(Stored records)

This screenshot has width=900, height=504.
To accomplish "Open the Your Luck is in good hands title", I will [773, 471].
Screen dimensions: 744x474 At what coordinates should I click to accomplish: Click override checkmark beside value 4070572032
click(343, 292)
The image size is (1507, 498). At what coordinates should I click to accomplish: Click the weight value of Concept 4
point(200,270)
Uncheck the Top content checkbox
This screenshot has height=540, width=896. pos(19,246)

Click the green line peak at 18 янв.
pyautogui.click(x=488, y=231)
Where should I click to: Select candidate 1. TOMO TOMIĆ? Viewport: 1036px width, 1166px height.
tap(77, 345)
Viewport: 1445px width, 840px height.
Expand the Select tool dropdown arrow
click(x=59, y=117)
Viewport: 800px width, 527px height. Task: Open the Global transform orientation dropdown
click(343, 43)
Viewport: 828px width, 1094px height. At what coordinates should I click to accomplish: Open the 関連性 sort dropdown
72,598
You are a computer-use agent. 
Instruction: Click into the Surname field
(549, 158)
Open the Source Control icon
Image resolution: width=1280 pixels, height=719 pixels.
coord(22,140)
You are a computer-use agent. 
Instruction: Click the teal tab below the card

**Task to complete:** Restate every entry exactly. Leave nothing out.

**Response to this exercise:**
This screenshot has width=900, height=504.
To accomplish "Open the Your Luck is in good hands title", I will [773, 471].
Screen dimensions: 744x474 At what coordinates should I click to accomplish: Click override checkmark beside value 4070572032
click(343, 292)
The image size is (1507, 498). At what coordinates should I click to accomplish: Click the weight value of Concept 4
point(200,270)
Uncheck the Top content checkbox
This screenshot has height=540, width=896. pos(19,246)

Click the green line peak at 18 янв.
pyautogui.click(x=488, y=231)
Where should I click to: Select candidate 1. TOMO TOMIĆ? Viewport: 1036px width, 1166px height.
tap(77, 345)
Viewport: 1445px width, 840px height.
Expand the Select tool dropdown arrow
click(x=59, y=117)
Viewport: 800px width, 527px height. Task: Open the Global transform orientation dropdown
click(343, 43)
Viewport: 828px width, 1094px height. At what coordinates should I click to accomplish: Open the 関連性 sort dropdown
72,598
You are a computer-use agent. 
Instruction: Click into the Surname field
(549, 158)
Open the Source Control icon
Image resolution: width=1280 pixels, height=719 pixels.
coord(22,140)
You are a computer-use agent. 
Instruction: Click the teal tab below the card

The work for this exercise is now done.